**Problem**
Repeat all of the records below word for word, keeping every line in its original order.

Dataset excerpt

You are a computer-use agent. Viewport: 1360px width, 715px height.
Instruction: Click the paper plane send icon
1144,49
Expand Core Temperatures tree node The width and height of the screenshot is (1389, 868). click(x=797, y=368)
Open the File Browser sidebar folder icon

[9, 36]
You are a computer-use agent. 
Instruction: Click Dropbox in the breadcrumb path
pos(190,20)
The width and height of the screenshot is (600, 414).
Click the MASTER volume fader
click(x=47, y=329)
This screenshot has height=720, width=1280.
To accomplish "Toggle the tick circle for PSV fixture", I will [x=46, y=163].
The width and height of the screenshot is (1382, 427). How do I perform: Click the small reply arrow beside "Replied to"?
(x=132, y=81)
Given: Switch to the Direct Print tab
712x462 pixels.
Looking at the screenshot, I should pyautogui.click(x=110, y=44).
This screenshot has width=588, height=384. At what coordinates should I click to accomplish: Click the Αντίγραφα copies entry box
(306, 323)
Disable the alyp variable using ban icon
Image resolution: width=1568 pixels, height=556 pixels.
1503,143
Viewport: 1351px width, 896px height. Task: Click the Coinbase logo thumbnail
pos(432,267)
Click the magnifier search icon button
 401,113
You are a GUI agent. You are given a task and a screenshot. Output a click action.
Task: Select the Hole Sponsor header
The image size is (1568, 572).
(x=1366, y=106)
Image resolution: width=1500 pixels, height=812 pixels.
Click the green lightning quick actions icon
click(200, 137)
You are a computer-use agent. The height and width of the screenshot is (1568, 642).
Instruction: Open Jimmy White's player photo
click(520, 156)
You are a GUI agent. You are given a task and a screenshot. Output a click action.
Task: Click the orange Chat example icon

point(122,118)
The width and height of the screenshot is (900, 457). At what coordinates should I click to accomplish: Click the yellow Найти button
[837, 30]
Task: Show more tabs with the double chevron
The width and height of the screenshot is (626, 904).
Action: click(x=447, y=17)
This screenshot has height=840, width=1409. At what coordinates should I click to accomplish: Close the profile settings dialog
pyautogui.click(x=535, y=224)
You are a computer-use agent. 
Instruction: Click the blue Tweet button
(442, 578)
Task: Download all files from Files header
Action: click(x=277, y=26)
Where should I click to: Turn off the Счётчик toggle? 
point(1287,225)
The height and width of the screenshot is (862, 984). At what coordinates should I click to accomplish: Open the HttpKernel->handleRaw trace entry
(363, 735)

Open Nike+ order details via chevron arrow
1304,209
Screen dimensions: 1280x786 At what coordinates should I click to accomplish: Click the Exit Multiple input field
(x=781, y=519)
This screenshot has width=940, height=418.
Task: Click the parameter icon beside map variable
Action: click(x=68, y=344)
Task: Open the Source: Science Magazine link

**Solution to this task**
You are a computer-use agent. Viewport: 1360px width, 715px height.
Instruction: Click the paper plane send icon
1144,49
Expand Core Temperatures tree node The width and height of the screenshot is (1389, 868). click(x=797, y=368)
Open the File Browser sidebar folder icon

[9, 36]
You are a computer-use agent. 
Instruction: Click Dropbox in the breadcrumb path
pos(190,20)
The width and height of the screenshot is (600, 414).
Click the MASTER volume fader
click(x=47, y=329)
This screenshot has height=720, width=1280.
To accomplish "Toggle the tick circle for PSV fixture", I will [x=46, y=163].
The width and height of the screenshot is (1382, 427). How do I perform: Click the small reply arrow beside "Replied to"?
(x=132, y=81)
Given: Switch to the Direct Print tab
712x462 pixels.
Looking at the screenshot, I should pyautogui.click(x=110, y=44).
This screenshot has width=588, height=384. At what coordinates should I click to accomplish: Click the Αντίγραφα copies entry box
(306, 323)
Disable the alyp variable using ban icon
Image resolution: width=1568 pixels, height=556 pixels.
1503,143
Viewport: 1351px width, 896px height. Task: Click the Coinbase logo thumbnail
pos(432,267)
Click the magnifier search icon button
 401,113
You are a GUI agent. You are given a task and a screenshot. Output a click action.
Task: Select the Hole Sponsor header
The image size is (1568, 572).
(x=1366, y=106)
Image resolution: width=1500 pixels, height=812 pixels.
Click the green lightning quick actions icon
click(200, 137)
You are a computer-use agent. The height and width of the screenshot is (1568, 642).
Instruction: Open Jimmy White's player photo
click(520, 156)
You are a GUI agent. You are given a task and a screenshot. Output a click action.
Task: Click the orange Chat example icon

point(122,118)
The width and height of the screenshot is (900, 457). At what coordinates should I click to accomplish: Click the yellow Найти button
[837, 30]
Task: Show more tabs with the double chevron
The width and height of the screenshot is (626, 904).
Action: click(x=447, y=17)
This screenshot has height=840, width=1409. At what coordinates should I click to accomplish: Close the profile settings dialog
pyautogui.click(x=535, y=224)
You are a computer-use agent. 
Instruction: Click the blue Tweet button
(442, 578)
Task: Download all files from Files header
Action: click(x=277, y=26)
Where should I click to: Turn off the Счётчик toggle? 
point(1287,225)
The height and width of the screenshot is (862, 984). At what coordinates should I click to accomplish: Open the HttpKernel->handleRaw trace entry
(363, 735)

Open Nike+ order details via chevron arrow
1304,209
Screen dimensions: 1280x786 At what coordinates should I click to accomplish: Click the Exit Multiple input field
(x=781, y=519)
This screenshot has width=940, height=418.
Task: Click the parameter icon beside map variable
Action: click(x=68, y=344)
Task: Open the Source: Science Magazine link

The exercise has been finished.